Database Connection Failover — Keeping Applications Online When Databases Go Down
Why database failover matters#
Your application's uptime is bounded by your database's uptime. A single database instance is a single point of failure — hardware fails, patches require restarts, and network partitions happen. Database failover ensures that when the primary goes down, a standby takes over with minimal disruption.
The goal is not to prevent failures but to recover from them so quickly that users never notice.
Failover fundamentals#
RTO and RPO#
- Recovery Time Objective (RTO) — how long can the database be unavailable? Seconds? Minutes?
- Recovery Point Objective (RPO) — how much data can you afford to lose? Zero (synchronous replication) or a few seconds (asynchronous)?

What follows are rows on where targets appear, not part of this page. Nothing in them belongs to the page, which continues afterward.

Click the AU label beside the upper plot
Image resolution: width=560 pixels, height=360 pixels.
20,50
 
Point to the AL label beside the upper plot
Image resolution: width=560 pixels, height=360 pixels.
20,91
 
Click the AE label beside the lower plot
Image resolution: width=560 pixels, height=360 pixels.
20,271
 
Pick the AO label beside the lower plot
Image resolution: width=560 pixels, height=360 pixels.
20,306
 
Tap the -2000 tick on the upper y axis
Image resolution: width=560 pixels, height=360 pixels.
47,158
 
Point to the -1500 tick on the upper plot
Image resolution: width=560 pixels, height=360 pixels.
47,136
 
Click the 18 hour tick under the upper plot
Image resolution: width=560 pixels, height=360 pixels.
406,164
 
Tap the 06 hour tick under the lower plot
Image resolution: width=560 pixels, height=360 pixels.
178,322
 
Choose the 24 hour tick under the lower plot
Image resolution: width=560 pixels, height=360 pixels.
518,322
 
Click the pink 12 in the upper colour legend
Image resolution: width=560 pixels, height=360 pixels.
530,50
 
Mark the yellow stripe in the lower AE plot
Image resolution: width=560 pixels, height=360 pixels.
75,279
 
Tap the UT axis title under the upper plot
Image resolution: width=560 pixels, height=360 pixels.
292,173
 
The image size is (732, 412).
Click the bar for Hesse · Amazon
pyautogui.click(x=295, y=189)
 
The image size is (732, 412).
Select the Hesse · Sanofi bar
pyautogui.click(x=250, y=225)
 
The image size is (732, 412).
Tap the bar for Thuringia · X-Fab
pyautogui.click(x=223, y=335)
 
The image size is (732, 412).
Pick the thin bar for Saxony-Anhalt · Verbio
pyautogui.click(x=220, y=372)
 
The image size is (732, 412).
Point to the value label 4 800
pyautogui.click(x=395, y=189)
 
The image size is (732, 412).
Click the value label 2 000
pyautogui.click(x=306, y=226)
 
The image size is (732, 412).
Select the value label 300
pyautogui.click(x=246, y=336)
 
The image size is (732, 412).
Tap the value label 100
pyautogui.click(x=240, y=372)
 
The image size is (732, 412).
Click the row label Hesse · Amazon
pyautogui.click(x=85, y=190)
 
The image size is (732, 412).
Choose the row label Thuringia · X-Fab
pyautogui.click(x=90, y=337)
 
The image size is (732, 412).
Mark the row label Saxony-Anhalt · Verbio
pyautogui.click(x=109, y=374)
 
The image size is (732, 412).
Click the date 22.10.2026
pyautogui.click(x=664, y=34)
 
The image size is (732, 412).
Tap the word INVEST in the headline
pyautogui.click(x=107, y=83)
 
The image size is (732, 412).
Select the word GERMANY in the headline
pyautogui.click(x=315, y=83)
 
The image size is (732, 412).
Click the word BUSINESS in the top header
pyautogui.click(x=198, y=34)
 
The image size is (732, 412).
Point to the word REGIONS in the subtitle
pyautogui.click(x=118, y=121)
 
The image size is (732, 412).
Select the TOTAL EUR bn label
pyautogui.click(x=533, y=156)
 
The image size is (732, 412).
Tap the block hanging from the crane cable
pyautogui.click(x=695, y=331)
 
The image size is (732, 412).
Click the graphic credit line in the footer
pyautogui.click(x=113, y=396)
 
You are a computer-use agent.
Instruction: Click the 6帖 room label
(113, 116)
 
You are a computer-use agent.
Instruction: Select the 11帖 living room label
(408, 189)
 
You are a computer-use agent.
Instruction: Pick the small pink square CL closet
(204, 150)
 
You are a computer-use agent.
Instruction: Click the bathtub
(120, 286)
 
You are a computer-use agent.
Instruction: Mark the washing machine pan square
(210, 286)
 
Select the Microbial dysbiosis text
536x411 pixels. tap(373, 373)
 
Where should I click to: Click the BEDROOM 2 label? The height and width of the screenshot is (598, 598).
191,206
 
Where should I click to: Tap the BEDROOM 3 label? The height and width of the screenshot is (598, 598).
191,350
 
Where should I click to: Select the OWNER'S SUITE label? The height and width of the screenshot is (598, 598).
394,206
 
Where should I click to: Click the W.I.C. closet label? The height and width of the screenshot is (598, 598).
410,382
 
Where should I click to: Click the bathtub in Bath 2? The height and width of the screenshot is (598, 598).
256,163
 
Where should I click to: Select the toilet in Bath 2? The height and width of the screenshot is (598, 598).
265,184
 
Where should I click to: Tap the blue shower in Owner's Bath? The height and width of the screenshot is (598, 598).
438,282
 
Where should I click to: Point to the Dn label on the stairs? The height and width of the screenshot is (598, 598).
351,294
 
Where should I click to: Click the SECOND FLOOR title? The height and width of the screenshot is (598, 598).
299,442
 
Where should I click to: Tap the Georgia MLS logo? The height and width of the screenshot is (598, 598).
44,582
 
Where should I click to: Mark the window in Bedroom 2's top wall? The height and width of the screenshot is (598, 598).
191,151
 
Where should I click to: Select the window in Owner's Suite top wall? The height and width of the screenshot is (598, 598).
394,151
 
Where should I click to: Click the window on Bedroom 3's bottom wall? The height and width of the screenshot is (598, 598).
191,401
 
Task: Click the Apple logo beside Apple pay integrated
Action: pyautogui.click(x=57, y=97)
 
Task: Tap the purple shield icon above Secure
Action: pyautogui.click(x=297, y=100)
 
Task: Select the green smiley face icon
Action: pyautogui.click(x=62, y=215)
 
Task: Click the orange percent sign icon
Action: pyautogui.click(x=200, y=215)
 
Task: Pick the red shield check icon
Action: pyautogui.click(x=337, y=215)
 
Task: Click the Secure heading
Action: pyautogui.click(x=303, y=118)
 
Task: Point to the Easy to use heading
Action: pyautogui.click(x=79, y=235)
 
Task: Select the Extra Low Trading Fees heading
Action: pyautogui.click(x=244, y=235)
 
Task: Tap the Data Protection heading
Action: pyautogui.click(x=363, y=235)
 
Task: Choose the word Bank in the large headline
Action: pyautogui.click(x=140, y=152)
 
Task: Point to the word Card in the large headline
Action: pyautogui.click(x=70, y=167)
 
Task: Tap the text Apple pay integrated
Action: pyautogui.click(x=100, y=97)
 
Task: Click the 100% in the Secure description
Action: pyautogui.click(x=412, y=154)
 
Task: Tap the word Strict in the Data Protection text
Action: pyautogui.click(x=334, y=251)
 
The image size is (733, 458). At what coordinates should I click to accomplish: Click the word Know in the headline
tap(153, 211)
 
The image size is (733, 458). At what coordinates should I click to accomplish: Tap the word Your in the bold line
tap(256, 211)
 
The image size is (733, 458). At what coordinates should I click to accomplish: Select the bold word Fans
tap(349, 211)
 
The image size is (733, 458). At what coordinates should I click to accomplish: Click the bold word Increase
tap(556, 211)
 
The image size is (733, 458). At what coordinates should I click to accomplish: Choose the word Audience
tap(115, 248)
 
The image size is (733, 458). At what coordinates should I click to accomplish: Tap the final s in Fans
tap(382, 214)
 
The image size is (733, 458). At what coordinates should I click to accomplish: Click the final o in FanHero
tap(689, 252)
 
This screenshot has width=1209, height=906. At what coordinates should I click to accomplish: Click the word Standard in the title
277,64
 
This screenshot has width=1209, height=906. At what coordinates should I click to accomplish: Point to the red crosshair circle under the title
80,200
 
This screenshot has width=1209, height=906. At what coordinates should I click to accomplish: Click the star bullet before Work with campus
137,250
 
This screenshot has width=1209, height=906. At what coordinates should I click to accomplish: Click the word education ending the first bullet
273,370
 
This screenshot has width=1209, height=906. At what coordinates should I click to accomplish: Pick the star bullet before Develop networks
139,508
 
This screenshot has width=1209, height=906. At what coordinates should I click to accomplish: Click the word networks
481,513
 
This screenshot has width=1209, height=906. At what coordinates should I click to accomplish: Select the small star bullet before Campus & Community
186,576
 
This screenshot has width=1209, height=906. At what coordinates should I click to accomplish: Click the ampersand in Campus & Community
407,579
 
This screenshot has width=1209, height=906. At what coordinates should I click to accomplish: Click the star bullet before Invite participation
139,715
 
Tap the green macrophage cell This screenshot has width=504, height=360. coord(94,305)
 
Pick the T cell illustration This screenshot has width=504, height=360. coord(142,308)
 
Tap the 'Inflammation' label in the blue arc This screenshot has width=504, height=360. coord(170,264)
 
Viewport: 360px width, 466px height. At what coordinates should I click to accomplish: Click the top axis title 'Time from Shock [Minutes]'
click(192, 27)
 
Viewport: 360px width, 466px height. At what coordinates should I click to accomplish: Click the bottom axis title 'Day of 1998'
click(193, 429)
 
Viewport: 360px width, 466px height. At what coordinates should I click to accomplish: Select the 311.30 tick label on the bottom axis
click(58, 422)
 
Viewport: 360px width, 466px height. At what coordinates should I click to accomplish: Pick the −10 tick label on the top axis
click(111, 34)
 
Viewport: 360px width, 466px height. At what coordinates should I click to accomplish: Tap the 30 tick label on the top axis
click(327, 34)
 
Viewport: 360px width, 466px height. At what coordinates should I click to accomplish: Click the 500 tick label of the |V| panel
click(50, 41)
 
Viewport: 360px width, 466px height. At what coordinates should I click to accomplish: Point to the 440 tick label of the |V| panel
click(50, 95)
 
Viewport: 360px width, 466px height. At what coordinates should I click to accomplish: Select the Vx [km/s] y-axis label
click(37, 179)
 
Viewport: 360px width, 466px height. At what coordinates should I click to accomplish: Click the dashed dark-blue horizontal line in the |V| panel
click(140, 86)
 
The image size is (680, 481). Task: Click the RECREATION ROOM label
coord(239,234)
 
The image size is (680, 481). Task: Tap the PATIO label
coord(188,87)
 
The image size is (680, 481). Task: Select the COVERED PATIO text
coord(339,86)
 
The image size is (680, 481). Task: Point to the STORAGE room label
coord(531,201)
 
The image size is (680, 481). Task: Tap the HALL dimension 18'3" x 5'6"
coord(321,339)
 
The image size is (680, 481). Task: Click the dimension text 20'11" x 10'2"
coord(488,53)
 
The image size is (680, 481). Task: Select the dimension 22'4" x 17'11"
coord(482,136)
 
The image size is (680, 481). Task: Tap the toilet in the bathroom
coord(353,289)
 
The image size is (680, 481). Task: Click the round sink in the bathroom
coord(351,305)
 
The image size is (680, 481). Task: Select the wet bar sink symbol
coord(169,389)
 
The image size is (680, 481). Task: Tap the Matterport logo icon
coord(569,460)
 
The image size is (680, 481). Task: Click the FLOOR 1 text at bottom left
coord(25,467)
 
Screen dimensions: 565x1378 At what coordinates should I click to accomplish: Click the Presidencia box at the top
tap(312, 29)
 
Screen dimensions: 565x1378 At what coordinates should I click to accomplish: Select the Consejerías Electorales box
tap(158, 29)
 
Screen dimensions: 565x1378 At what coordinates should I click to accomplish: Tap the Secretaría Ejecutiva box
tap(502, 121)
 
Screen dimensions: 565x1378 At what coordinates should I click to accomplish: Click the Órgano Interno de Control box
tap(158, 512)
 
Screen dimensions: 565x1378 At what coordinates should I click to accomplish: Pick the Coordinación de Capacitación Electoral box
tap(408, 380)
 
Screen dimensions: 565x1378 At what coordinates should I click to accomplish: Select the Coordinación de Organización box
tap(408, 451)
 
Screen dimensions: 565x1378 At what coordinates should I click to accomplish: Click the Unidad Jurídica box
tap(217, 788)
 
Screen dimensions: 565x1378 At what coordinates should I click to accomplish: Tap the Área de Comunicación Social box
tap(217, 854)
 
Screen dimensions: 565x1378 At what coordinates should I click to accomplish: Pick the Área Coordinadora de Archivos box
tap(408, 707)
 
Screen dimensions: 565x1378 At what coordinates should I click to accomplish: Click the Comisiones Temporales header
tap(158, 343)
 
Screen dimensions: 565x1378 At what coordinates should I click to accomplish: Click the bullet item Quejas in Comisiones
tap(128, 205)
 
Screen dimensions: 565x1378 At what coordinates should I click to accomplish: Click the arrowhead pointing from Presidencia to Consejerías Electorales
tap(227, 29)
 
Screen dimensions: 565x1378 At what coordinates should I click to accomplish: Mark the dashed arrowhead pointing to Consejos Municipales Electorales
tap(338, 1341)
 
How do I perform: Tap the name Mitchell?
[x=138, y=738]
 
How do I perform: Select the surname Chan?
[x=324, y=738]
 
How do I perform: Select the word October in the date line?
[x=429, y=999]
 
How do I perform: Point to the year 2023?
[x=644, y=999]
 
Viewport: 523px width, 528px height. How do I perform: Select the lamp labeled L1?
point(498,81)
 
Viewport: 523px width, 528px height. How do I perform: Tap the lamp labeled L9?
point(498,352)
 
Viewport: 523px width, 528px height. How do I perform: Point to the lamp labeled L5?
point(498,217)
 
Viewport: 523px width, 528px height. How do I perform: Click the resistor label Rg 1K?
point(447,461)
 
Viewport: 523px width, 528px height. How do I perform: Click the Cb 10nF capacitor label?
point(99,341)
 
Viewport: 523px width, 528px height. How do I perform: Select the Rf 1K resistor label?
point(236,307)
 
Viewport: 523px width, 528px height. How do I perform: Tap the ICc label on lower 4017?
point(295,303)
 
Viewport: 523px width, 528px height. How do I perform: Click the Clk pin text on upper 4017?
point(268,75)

These two numbers drive every architectural decision in your failover strategy.
Replication modes#
| Mode | RPO | Latency impact | Consistency |
|---|---|---|---|
| Synchronous | Zero | Higher (waits for replica ack) | Strong |
| Semi-synchronous | Near-zero | Moderate | Nearly strong |
| Asynchronous | Seconds | None | Eventual |
Synchronous replication guarantees zero data loss but adds write latency. Asynchronous replication is faster but risks losing the most recent transactions during failover.
Automatic failover#
How automatic failover works#
- A monitoring system continuously checks the primary's health (heartbeat, query execution, replication lag)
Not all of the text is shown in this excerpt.